Follows standard Pytorch Optimizer

>>> import torch
>>> from olympus.models import Model
>>> model = Model('resnet18',
...     input_size=(1, 28, 28),
...     output_size=10,)
>>>
>>> x = torch.randn((1, 1, 28, 28))
>>>
>>> optimizer = Optimizer('SGD', params=model.parameters(),  weight_decay=1e-3, lr=0.001, momentum=0.8)
>>>
>>> optimizer.zero_grad()
>>> loss = model(x).sum()
>>> optimizer.backward(loss)
>>> optimizer.step()

Can be lazily initialized for hyper parameter search

>>> optimizer = Optimizer('SGD')
>>> optimizer.get_space()
{'lr': 'loguniform(1e-5, 1)', 'momentum': 'uniform(0, 1)', 'weight_decay': 'loguniform(1e-10, 1e-3)'}
>>> optimizer.init(model.parameters(), weight_decay=1e-3, lr=0.001, momentum=0.8)
>>>
>>> optimizer.zero_grad()
>>> loss = model(x).sum()
>>> optimizer.backward(loss)
>>> optimizer.step()

Switch to a mixed precision optimizer if needed

>>> optimizer = Optimizer('SGD', half=True)
Attributes:
defaults

Returns the default hyper parameter of the underlying optimizer

optimizer
param_groups
state

Methods

add_param_group(param_group) Add a param group to the Optimizer s param_groups.
get_current_space() Get currently defined parameter space
get_space() Return the dimension space of each parameters
init([params, override]) instantiate the underlying optimizer
load_state_dict(state_dict[, strict, device]) Loads the optimizer state.
state_dict([destination, prefix, keep_vars]) Returns the state of the optimizer as a dict.
step([closure]) Performs a single optimization step (parameter update).
zero_grad() Sets the gradients of all optimized torch.Tensor s to zero.
backward  
to  
backward(loss)[source]
defaults

Returns the default hyper parameter of the underlying optimizer

get_current_space()[source]

Get currently defined parameter space

get_space() → Dict[str, str][source]

Return the dimension space of each parameters

half = False
half_args = {}
init(params=None, override=False, **kwargs)[source]

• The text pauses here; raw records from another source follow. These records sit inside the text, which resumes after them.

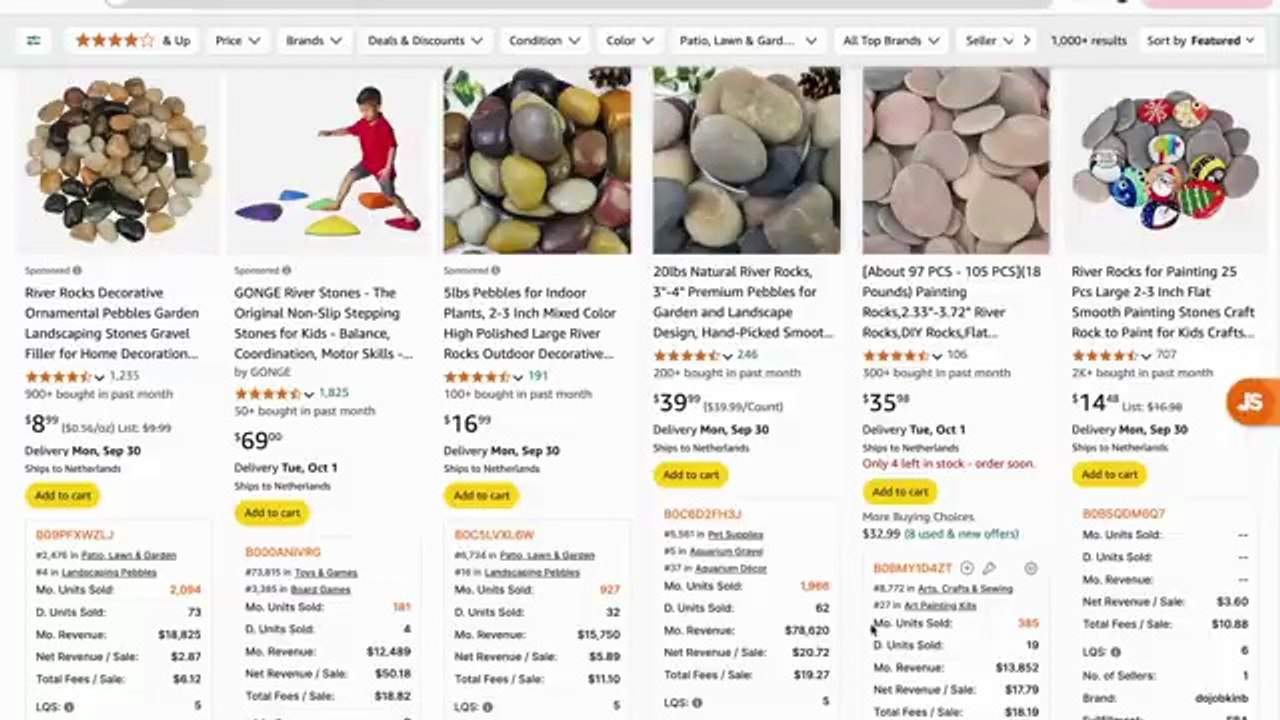Expand rating breakdown chevron for 1,235 reviews
The width and height of the screenshot is (1280, 720).
pyautogui.click(x=99, y=377)
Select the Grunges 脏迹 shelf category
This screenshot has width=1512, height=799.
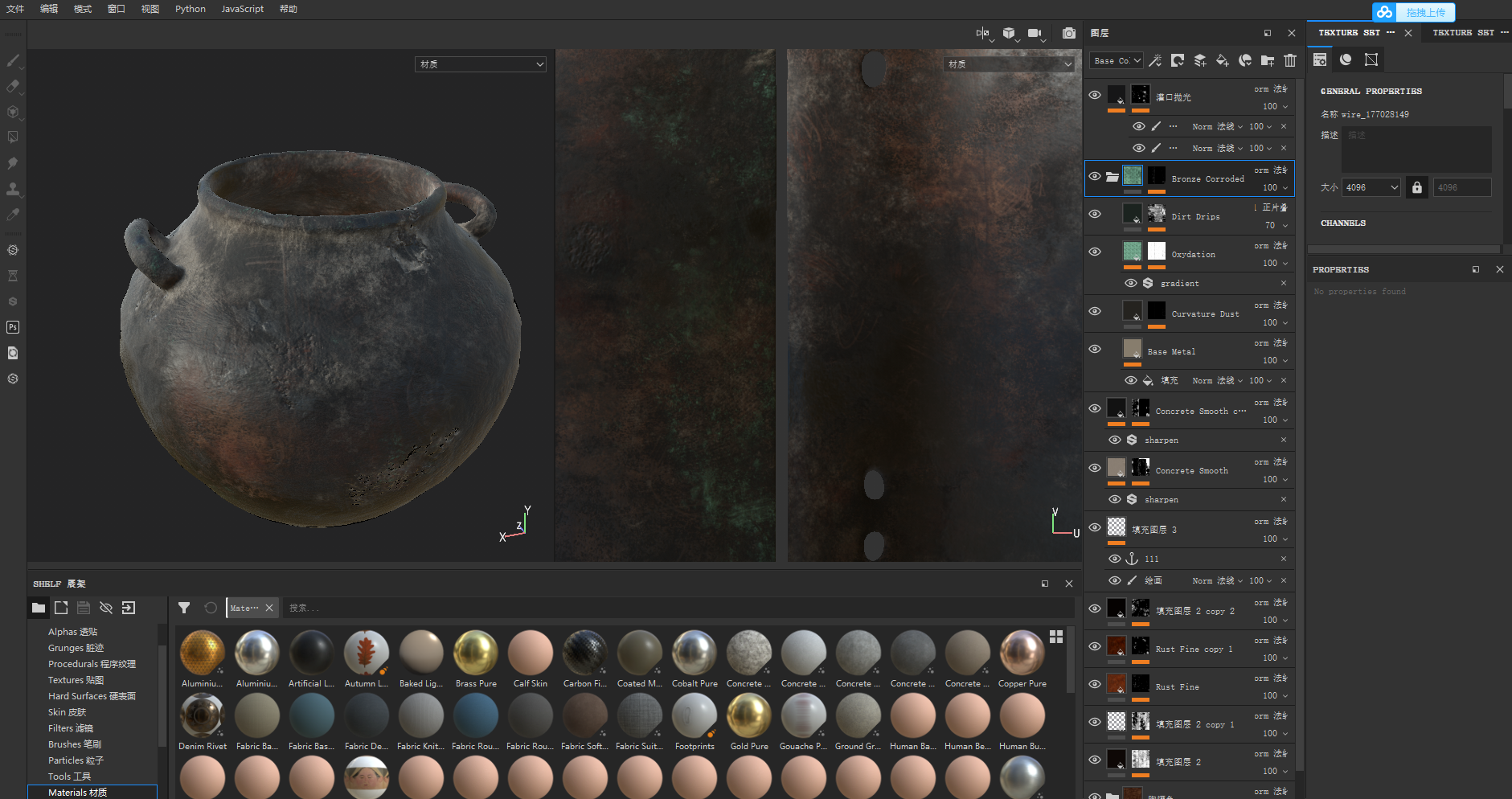(x=76, y=648)
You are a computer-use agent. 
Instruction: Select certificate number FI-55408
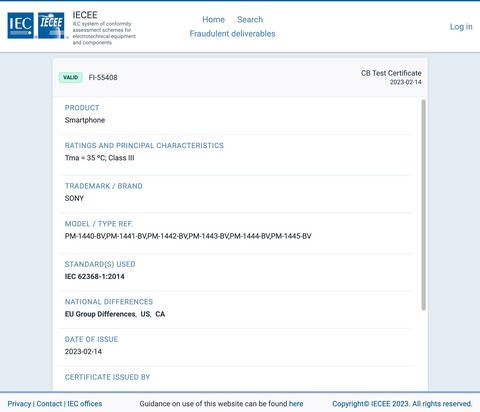[103, 78]
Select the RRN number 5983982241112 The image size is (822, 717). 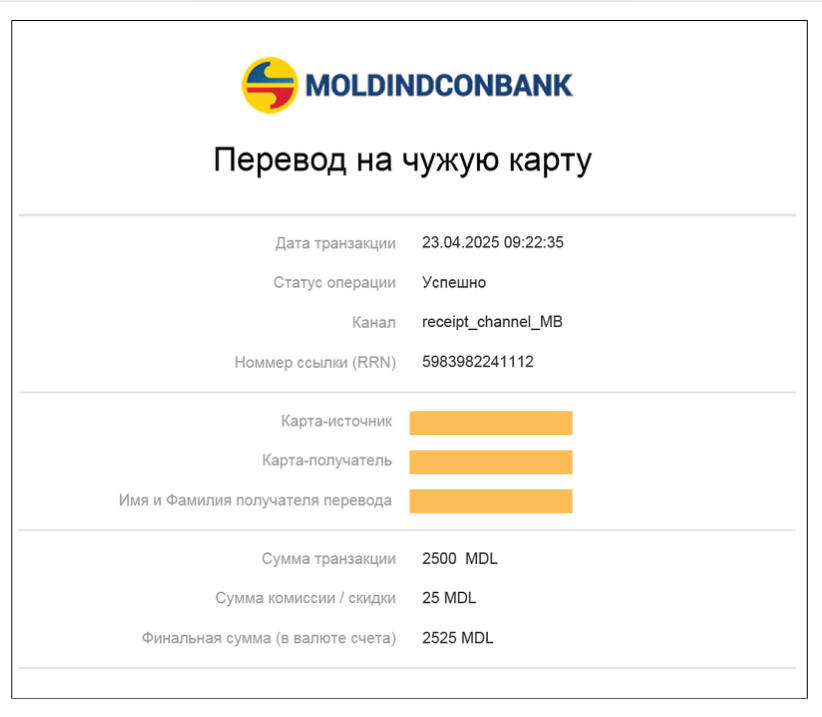[478, 362]
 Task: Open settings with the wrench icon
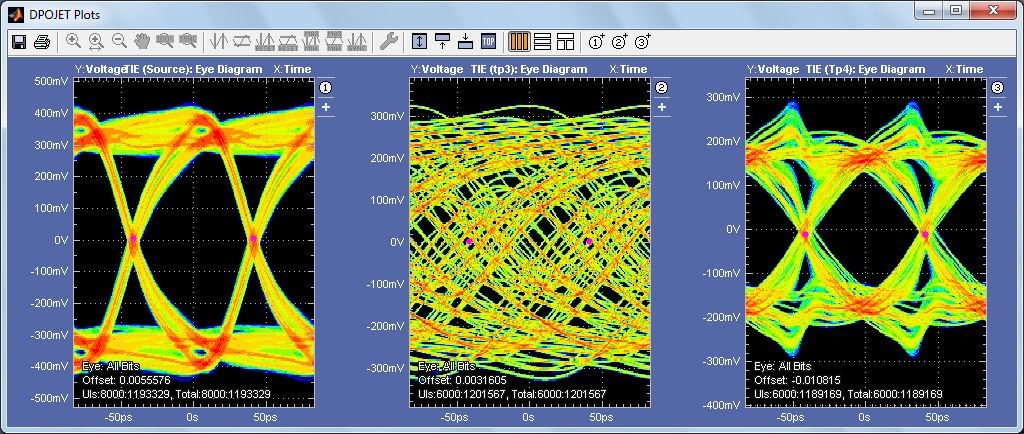click(x=389, y=42)
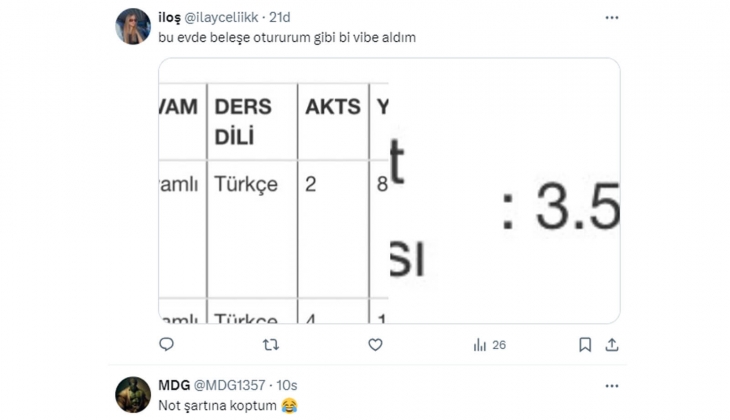This screenshot has height=420, width=730.
Task: Open the right image showing 3.5
Action: point(504,190)
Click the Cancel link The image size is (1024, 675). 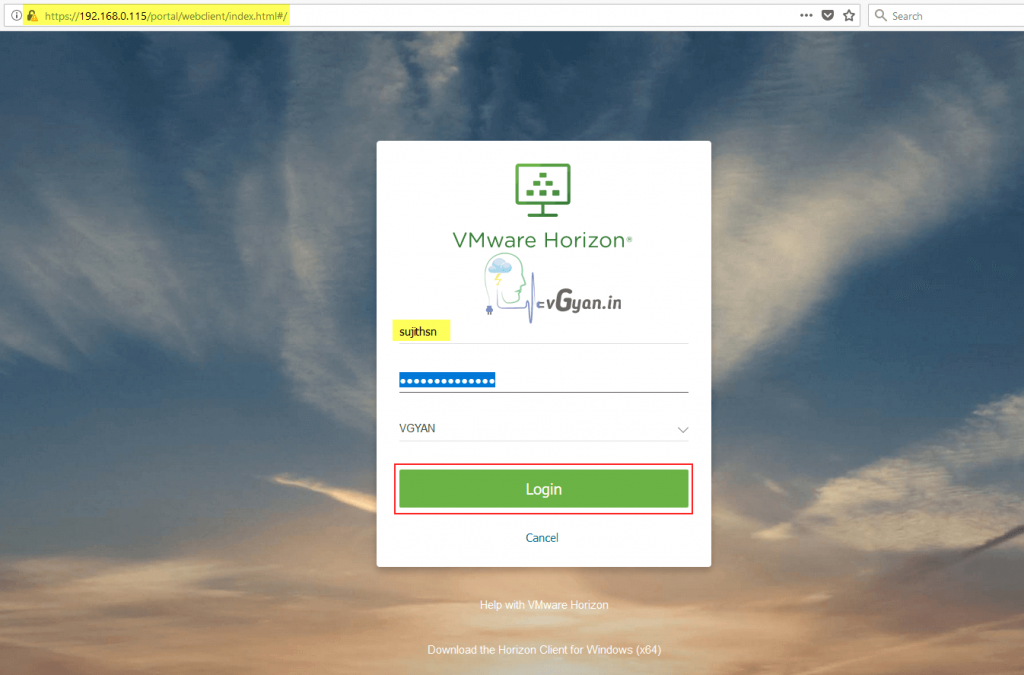(x=542, y=537)
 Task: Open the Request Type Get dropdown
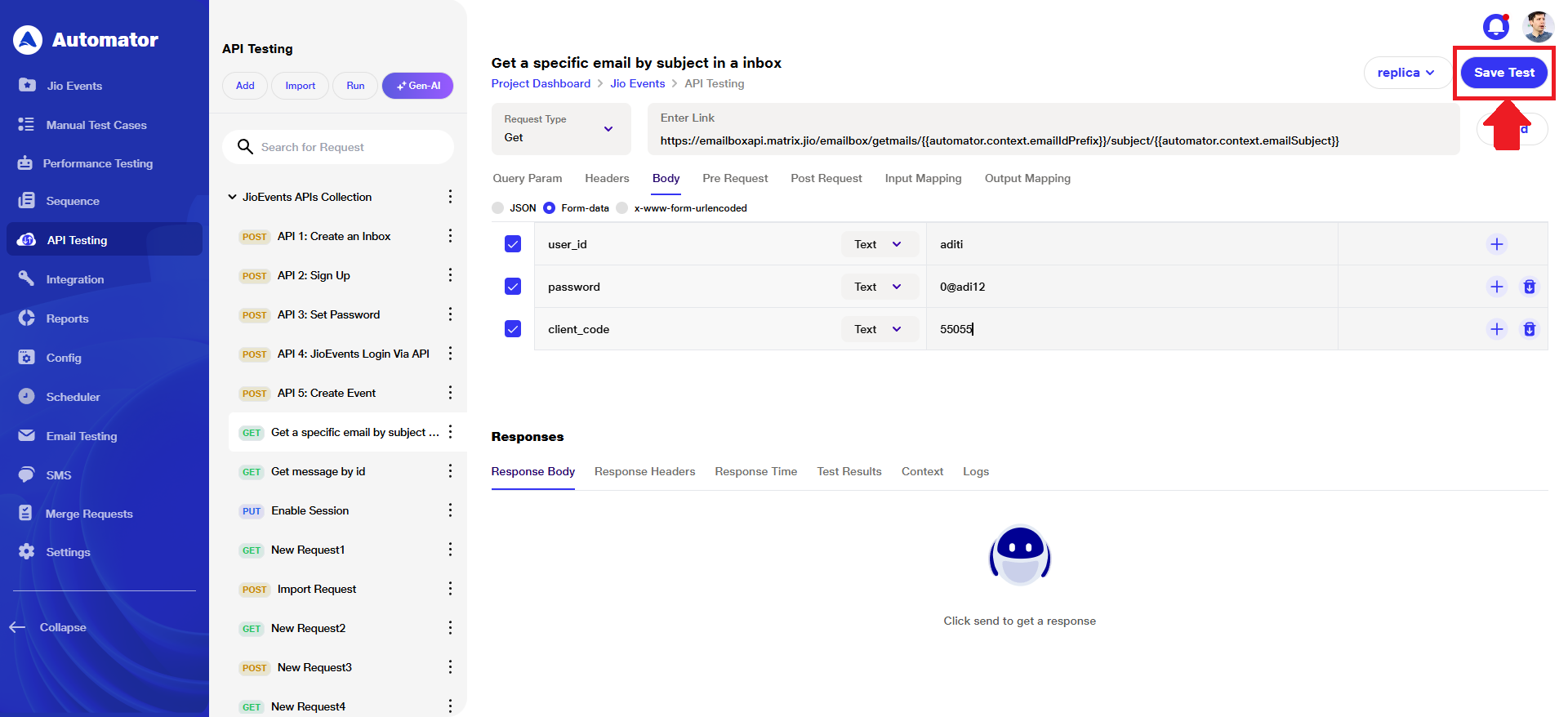click(560, 129)
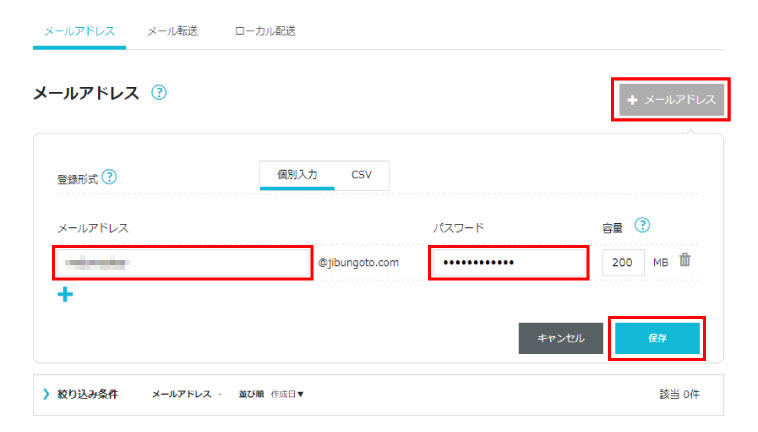
Task: Click help icon next to 登録形式
Action: [x=109, y=177]
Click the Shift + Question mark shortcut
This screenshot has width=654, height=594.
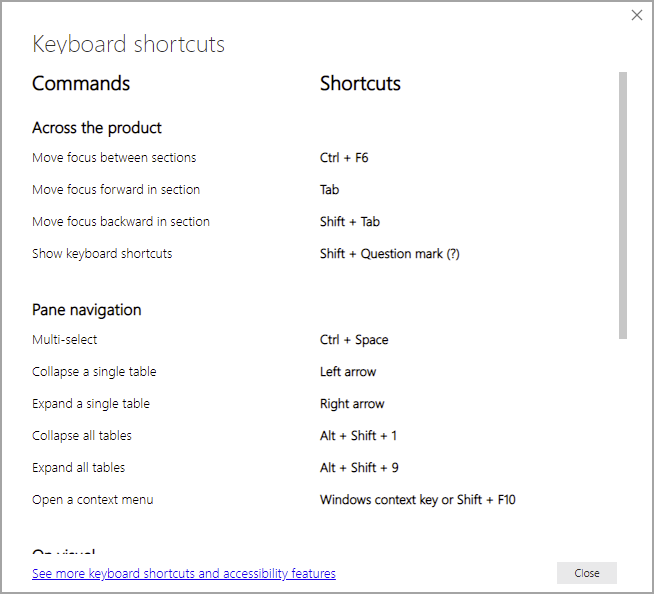click(390, 254)
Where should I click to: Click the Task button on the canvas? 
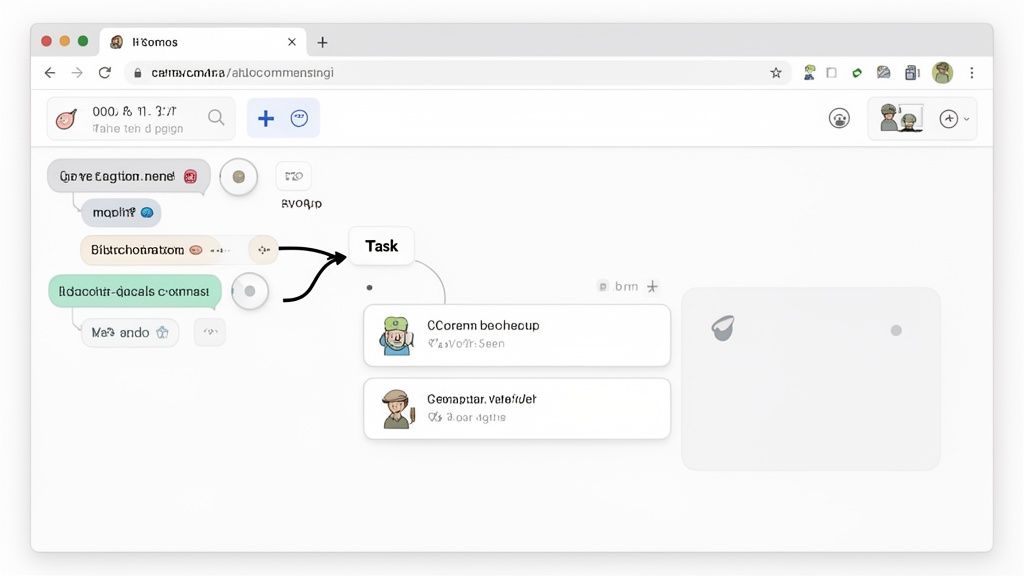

instantiate the underlying optimizer

Raises:
MissingParameters

if an hyper parameter is missing

load_state_dict(state_dict, strict=True, device=None)[source]

Loads the optimizer state.

Args:
state_dict (dict): optimizer state. Should be an object returned
from a call to state_dict().
optimizer
param_groups
state
state_dict(destination=None, prefix='', keep_vars=False)[source]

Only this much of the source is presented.